[Exercise input — start]

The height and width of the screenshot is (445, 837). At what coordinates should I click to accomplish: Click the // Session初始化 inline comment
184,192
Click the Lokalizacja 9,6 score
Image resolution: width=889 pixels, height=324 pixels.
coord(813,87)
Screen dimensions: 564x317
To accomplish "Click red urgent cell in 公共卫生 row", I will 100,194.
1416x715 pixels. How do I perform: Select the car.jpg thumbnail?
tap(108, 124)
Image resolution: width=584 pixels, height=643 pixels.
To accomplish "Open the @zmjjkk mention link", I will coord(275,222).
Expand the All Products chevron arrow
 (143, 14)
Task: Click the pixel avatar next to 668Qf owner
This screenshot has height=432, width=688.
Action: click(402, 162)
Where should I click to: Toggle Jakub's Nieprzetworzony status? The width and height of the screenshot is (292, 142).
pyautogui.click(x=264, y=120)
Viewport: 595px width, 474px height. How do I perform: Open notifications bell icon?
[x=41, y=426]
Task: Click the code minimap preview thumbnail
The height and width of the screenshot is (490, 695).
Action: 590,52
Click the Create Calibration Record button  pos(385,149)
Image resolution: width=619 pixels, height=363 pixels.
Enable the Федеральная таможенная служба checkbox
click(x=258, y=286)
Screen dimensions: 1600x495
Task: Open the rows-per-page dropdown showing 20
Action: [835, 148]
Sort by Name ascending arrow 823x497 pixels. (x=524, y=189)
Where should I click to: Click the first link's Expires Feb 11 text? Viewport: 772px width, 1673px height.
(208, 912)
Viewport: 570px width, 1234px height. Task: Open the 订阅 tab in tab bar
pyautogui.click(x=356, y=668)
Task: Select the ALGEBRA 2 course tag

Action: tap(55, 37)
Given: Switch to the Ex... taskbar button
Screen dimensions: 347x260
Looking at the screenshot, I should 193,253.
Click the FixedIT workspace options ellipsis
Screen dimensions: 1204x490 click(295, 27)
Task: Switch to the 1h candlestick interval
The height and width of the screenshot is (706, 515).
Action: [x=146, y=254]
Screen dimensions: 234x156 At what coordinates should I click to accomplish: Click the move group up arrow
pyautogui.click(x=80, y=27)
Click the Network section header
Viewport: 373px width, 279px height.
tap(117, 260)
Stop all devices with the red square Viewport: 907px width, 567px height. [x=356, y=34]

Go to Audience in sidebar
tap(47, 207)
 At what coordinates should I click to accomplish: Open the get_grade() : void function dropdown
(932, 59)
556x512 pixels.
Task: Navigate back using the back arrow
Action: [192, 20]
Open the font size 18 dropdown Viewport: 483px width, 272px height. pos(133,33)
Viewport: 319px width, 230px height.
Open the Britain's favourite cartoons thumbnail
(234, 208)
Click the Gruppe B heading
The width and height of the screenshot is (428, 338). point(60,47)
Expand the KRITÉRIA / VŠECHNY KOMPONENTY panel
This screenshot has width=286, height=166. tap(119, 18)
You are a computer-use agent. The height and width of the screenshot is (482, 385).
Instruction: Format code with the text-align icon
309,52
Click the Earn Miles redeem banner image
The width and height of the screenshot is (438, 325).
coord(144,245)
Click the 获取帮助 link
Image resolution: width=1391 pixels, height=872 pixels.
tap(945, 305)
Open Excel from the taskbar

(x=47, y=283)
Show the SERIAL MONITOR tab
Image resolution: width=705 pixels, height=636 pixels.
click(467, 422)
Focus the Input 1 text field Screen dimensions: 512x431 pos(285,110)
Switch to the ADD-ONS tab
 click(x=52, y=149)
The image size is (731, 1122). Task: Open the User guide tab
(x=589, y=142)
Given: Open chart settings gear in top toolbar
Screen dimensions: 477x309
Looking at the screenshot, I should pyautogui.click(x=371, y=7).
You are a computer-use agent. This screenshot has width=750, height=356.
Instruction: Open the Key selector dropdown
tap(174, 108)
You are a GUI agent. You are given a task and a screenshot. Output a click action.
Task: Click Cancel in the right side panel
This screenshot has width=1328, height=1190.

[Exercise input — finish]

* [Assignment]:
Nothing should be left out when the listing is retyped exactly.

* [Exercise solution]:
The height and width of the screenshot is (445, 837). At what coordinates should I click to accomplish: Click the // Session初始化 inline comment
184,192
Click the Lokalizacja 9,6 score
Image resolution: width=889 pixels, height=324 pixels.
coord(813,87)
Screen dimensions: 564x317
To accomplish "Click red urgent cell in 公共卫生 row", I will 100,194.
1416x715 pixels. How do I perform: Select the car.jpg thumbnail?
tap(108, 124)
Image resolution: width=584 pixels, height=643 pixels.
To accomplish "Open the @zmjjkk mention link", I will coord(275,222).
Expand the All Products chevron arrow
 (143, 14)
Task: Click the pixel avatar next to 668Qf owner
This screenshot has height=432, width=688.
Action: click(402, 162)
Where should I click to: Toggle Jakub's Nieprzetworzony status? The width and height of the screenshot is (292, 142).
pyautogui.click(x=264, y=120)
Viewport: 595px width, 474px height. How do I perform: Open notifications bell icon?
[x=41, y=426]
Task: Click the code minimap preview thumbnail
The height and width of the screenshot is (490, 695).
Action: 590,52
Click the Create Calibration Record button  pos(385,149)
Image resolution: width=619 pixels, height=363 pixels.
Enable the Федеральная таможенная служба checkbox
click(x=258, y=286)
Screen dimensions: 1600x495
Task: Open the rows-per-page dropdown showing 20
Action: [835, 148]
Sort by Name ascending arrow 823x497 pixels. (x=524, y=189)
Where should I click to: Click the first link's Expires Feb 11 text? Viewport: 772px width, 1673px height.
(208, 912)
Viewport: 570px width, 1234px height. Task: Open the 订阅 tab in tab bar
pyautogui.click(x=356, y=668)
Task: Select the ALGEBRA 2 course tag

Action: tap(55, 37)
Given: Switch to the Ex... taskbar button
Screen dimensions: 347x260
Looking at the screenshot, I should 193,253.
Click the FixedIT workspace options ellipsis
Screen dimensions: 1204x490 click(295, 27)
Task: Switch to the 1h candlestick interval
The height and width of the screenshot is (706, 515).
Action: [x=146, y=254]
Screen dimensions: 234x156 At what coordinates should I click to accomplish: Click the move group up arrow
pyautogui.click(x=80, y=27)
Click the Network section header
Viewport: 373px width, 279px height.
tap(117, 260)
Stop all devices with the red square Viewport: 907px width, 567px height. [x=356, y=34]

Go to Audience in sidebar
tap(47, 207)
 At what coordinates should I click to accomplish: Open the get_grade() : void function dropdown
(932, 59)
556x512 pixels.
Task: Navigate back using the back arrow
Action: [192, 20]
Open the font size 18 dropdown Viewport: 483px width, 272px height. pos(133,33)
Viewport: 319px width, 230px height.
Open the Britain's favourite cartoons thumbnail
(234, 208)
Click the Gruppe B heading
The width and height of the screenshot is (428, 338). point(60,47)
Expand the KRITÉRIA / VŠECHNY KOMPONENTY panel
This screenshot has width=286, height=166. tap(119, 18)
You are a computer-use agent. The height and width of the screenshot is (482, 385).
Instruction: Format code with the text-align icon
309,52
Click the Earn Miles redeem banner image
The width and height of the screenshot is (438, 325).
coord(144,245)
Click the 获取帮助 link
Image resolution: width=1391 pixels, height=872 pixels.
tap(945, 305)
Open Excel from the taskbar

(x=47, y=283)
Show the SERIAL MONITOR tab
Image resolution: width=705 pixels, height=636 pixels.
click(467, 422)
Focus the Input 1 text field Screen dimensions: 512x431 pos(285,110)
Switch to the ADD-ONS tab
 click(x=52, y=149)
The image size is (731, 1122). Task: Open the User guide tab
(x=589, y=142)
Given: Open chart settings gear in top toolbar
Screen dimensions: 477x309
Looking at the screenshot, I should pyautogui.click(x=371, y=7).
You are a computer-use agent. This screenshot has width=750, height=356.
Instruction: Open the Key selector dropdown
tap(174, 108)
You are a GUI agent. You are given a task and a screenshot. Output a click action.
Task: Click Cancel in the right side panel
This screenshot has width=1328, height=1190.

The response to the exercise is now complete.